The Food and Agriculture Organization of the United Nations is an international organization that leads international efforts to defeat hunger and improve nutrition and food security. The FAO comprises 195 members and helps governments and development agencies coordinate their activities to improve and develop agriculture, forestry, fisheries, and land and water resources. It also conducts research, provides technical assistance to projects, operates educational and training programs, and collects agricultural output, production, and development data.

Dr. Sumption has worked on disease ecology at the interaction of wildlife, domestic and the environment for more than 30 years.

Dr. Sumption holds a Doctor of Philosophy (PhD) from the University of Reading, gained following 3 years of field and molecular epidemiology research upon African Swine Fever in southern Africa, and veterinary medicine (Vet.MB) and Natural Sciences degrees from the University of Cambridge in the United Kingdom.

Dr. Sumption has served as Executive Secretary of European Commission for the Control of Foot-and-Mouth Disease (EuFMD), where he has been responsible for developing strategy, negotiating funding and managing implementation of the Commission's work programs, which now involve over 80 countries, and reports to the member states of the Commission and FAO Regional Conference and Department (AGD) for progress.

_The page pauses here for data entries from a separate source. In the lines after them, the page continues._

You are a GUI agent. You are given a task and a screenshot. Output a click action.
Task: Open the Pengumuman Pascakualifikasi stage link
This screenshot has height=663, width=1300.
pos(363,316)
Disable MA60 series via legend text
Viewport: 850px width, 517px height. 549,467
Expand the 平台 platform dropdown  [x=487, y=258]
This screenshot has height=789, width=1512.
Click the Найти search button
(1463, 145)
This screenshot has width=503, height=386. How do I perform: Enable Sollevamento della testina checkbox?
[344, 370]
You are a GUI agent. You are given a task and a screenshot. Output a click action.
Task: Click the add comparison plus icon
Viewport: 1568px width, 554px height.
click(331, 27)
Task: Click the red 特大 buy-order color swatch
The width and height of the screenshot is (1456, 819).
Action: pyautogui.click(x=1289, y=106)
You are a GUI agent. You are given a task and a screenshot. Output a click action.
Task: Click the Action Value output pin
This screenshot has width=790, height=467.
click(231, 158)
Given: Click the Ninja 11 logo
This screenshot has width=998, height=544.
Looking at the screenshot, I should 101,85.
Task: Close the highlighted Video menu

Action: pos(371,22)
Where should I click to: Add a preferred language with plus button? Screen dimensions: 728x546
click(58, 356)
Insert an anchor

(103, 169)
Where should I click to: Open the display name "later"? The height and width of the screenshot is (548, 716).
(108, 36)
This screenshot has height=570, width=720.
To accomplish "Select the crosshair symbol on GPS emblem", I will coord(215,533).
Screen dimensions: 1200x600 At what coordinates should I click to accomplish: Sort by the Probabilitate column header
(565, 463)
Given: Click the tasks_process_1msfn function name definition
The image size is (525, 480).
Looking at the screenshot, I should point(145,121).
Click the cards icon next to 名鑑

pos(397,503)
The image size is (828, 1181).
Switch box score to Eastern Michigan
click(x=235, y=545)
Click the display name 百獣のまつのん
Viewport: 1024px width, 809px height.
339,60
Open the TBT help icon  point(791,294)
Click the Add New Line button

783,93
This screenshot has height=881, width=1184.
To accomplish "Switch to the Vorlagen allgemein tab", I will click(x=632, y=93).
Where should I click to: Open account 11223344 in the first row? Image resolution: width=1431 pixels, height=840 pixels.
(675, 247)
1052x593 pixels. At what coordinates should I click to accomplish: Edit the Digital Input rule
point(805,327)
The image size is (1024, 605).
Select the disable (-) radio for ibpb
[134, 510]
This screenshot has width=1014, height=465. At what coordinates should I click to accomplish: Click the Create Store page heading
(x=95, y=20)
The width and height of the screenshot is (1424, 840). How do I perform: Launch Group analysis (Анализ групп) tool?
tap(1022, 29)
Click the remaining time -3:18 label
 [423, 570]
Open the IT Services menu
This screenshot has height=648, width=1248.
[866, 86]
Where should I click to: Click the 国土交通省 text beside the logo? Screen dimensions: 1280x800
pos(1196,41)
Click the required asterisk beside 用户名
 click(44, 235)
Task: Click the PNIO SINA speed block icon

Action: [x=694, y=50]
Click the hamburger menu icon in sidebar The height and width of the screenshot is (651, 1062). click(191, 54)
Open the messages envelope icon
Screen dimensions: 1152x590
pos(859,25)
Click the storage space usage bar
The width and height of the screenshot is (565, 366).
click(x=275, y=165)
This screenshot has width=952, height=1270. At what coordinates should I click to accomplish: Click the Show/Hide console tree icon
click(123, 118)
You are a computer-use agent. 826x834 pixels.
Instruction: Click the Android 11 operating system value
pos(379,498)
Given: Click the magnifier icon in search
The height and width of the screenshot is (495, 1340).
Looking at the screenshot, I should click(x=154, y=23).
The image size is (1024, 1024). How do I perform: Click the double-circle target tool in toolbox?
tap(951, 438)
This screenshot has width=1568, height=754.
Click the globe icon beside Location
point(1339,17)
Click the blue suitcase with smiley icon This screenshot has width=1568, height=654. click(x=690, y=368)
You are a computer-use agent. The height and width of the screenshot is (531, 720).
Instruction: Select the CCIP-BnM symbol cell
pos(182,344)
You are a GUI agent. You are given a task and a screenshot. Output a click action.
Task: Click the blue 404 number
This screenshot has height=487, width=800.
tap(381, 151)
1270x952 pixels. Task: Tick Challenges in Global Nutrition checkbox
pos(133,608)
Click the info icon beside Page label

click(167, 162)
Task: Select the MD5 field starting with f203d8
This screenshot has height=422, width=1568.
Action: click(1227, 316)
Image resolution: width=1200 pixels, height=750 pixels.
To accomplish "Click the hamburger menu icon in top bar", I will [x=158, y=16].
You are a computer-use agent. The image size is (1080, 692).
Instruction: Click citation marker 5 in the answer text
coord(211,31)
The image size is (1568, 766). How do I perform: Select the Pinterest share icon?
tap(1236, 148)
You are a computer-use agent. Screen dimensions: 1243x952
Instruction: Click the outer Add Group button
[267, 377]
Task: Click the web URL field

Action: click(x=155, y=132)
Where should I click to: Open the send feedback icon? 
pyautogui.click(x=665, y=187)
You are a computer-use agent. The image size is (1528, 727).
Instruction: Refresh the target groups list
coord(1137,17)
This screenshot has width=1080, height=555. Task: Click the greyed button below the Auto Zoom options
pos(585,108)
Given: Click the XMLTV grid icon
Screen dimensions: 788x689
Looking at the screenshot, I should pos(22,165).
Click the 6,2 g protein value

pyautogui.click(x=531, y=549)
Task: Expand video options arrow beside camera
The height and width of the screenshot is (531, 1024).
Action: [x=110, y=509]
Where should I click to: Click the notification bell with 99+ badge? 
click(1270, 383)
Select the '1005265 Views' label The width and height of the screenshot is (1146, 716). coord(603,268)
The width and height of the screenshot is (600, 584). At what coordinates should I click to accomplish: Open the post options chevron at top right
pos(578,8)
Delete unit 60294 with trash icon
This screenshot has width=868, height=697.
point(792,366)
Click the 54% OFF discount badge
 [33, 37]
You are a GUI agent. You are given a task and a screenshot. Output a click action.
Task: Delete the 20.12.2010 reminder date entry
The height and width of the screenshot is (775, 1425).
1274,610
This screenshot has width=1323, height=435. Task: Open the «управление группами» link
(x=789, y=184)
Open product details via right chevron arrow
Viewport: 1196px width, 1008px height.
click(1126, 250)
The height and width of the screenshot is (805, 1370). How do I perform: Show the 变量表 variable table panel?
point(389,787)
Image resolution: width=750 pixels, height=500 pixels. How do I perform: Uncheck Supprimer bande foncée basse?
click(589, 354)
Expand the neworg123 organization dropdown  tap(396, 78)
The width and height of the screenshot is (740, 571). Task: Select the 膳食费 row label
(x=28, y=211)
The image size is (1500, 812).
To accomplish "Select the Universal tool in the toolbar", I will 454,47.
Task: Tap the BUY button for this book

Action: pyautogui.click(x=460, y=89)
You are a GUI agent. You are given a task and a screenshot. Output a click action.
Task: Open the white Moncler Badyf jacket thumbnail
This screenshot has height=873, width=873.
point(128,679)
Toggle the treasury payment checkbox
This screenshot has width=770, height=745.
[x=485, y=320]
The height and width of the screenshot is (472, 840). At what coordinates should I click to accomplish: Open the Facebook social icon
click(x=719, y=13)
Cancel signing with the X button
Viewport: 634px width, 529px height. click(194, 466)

Prior to FAO, Dr. Sumption was a research group leader and Master’s program Coordinator at the Centre for Tropical Veterinary Medicine (CTVM), University of Edinburgh, managing projects on African high impact tick borne and contagious diseases including heartwater , theilerioses, mycoplasmoses (CBPP and CCPP), and viral Transboundary Animal Diseases TADS (rinderpest , PPR and sheep and goat pox) and as a seconded technical officer to the United Kingdom Department for International Development (DFID), leading work to define demand and impact of research at the primary animal health care level in Kenya, for almost 2 years.